2. **Severe Heatwaves:** April 2026 has witnessed blistering temperatures across the Gangetic plain, with the mercury consistently breaching the 41°C (105°F) mark. The Election Commission’s efforts to provide shaded waiting areas and drinking water have struggled to keep pace with the harsh realities of the regional summer. Elderly voters and daily wage laborers often skip voting to avoid heatstroke or the loss of a day’s crucial income.

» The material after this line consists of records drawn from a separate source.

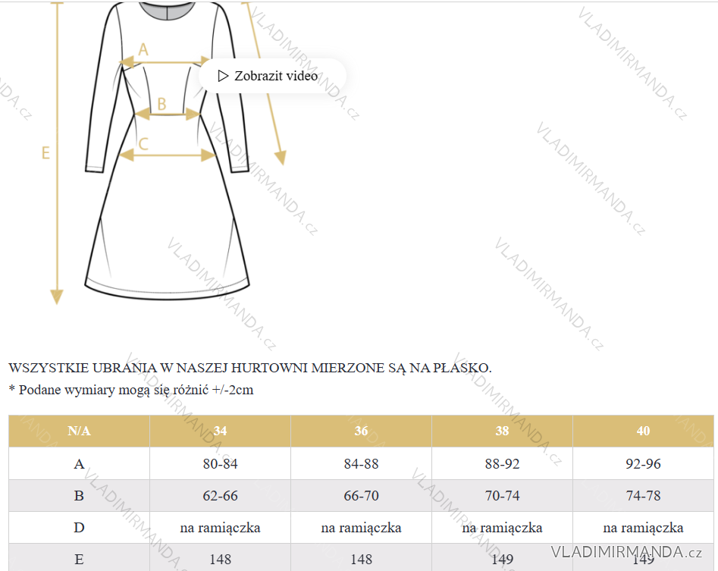Viewport: 718px width, 571px height.
Task: Click the 'WSZYSTKIE UBRANIA' heading text
Action: point(250,368)
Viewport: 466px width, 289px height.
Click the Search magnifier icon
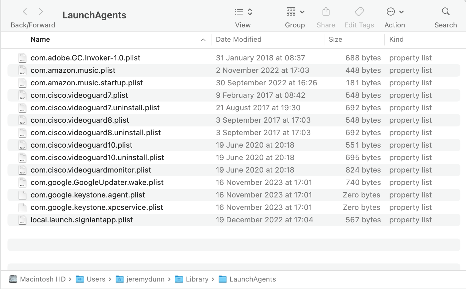(446, 12)
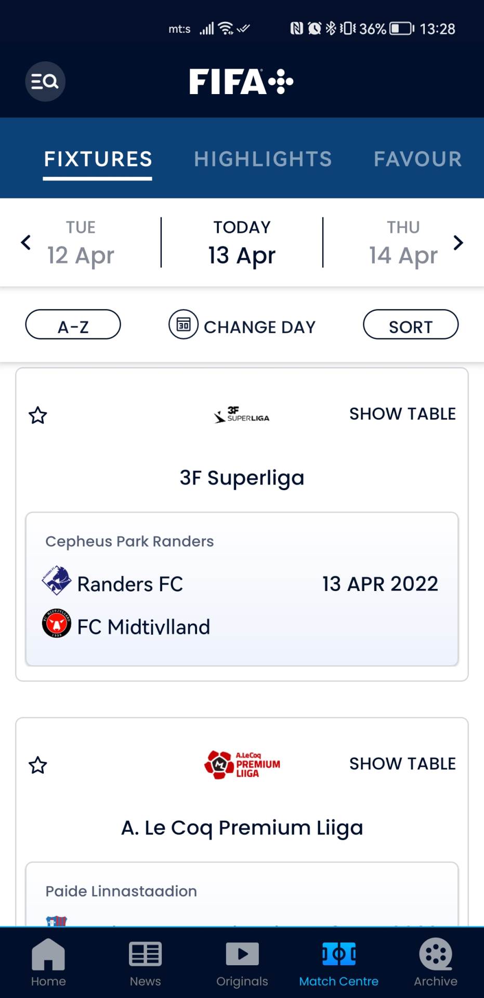Click the calendar icon beside Change Day
The image size is (484, 998).
[x=184, y=325]
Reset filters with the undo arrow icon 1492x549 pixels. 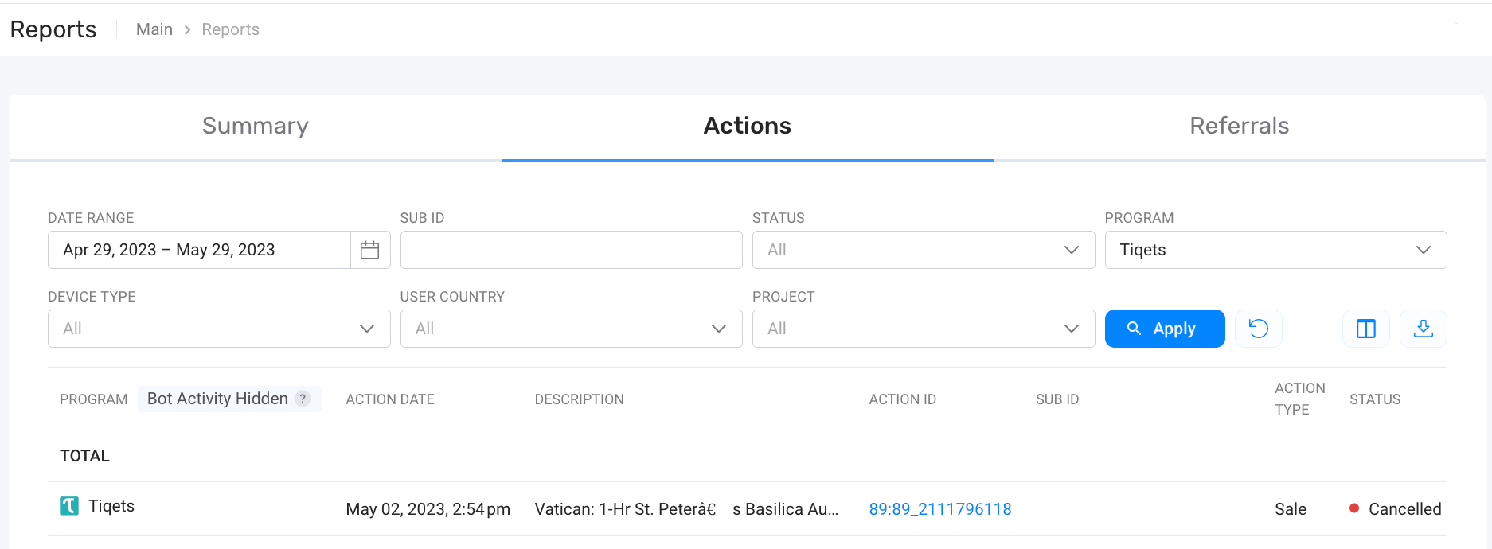click(x=1258, y=329)
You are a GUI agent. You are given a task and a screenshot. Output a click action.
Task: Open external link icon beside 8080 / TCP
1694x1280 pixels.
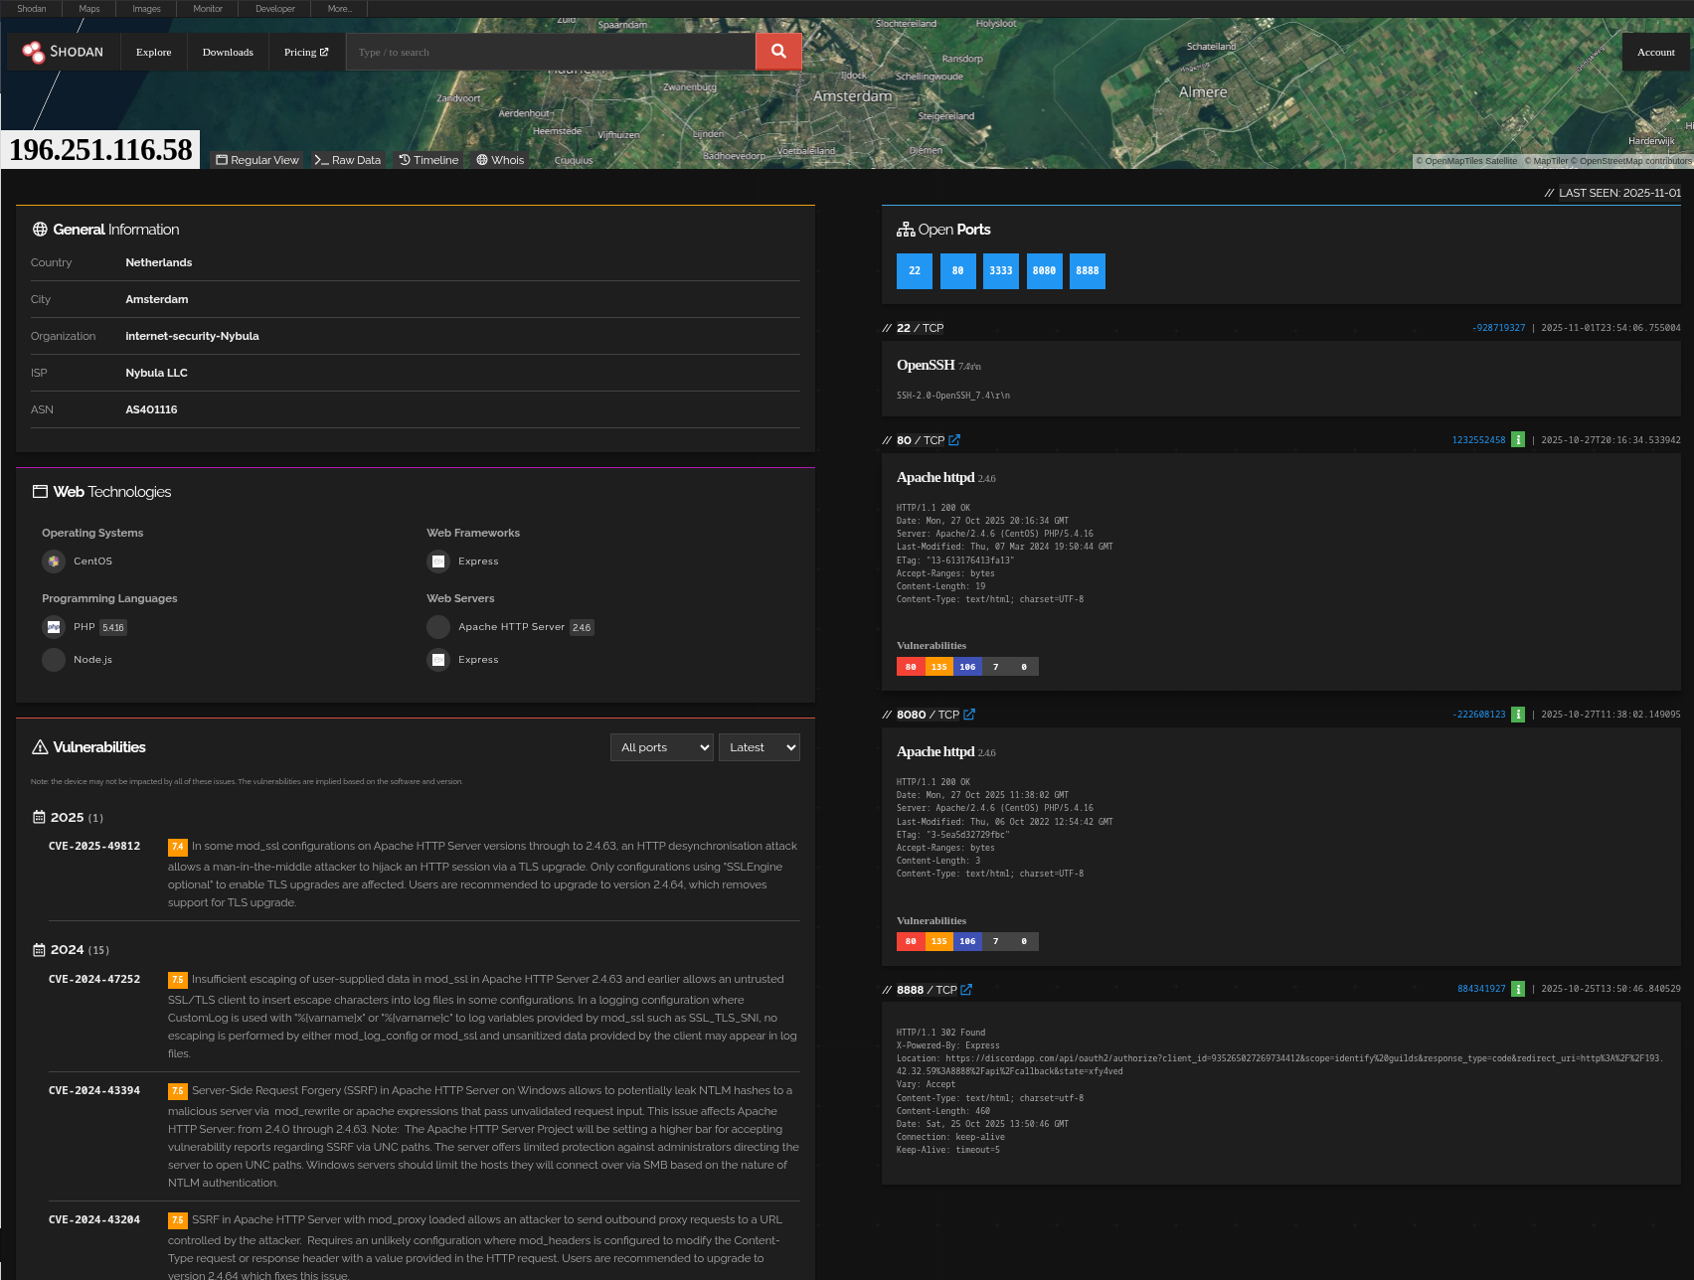point(969,715)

[Source: Indian Meteorological Department April 2026 Reports | Additional: Socio-economic Demographics of Bengal Border Districts]



## Conclusion and Future Outlook

The absolute fall in voter turnout across 10 crucial seats in Phase 1 of the Bengal elections serves as a complex barometer for the state’s political health. The specific decline in Farakka, Samserganj, Lalgola, and Bhagabangola—areas that have staunchly backed Muslim MLAs for over a decade—shatters the myth of the permanently mobilized minority voter.

As West Bengal braces for the subsequent phases of the 2026 Assembly elections, all major political entities will be forced to recalibrate their strategies. For the ruling TMC, the immediate task is to re-energize its grassroots machinery to prevent further demobilization. For the Left-Congress, it is a wake-up call that anti-incumbency does not automatically translate into votes for the opposition.

Ultimately, the dipping numbers in these 10 constituencies underscore a growing demand for substantive governance over emotional or ideological rhetoric. When the final votes are counted, the margins in these historically vibrant democratic hubs may very well dictate the broader narrative of Bengal’s political future.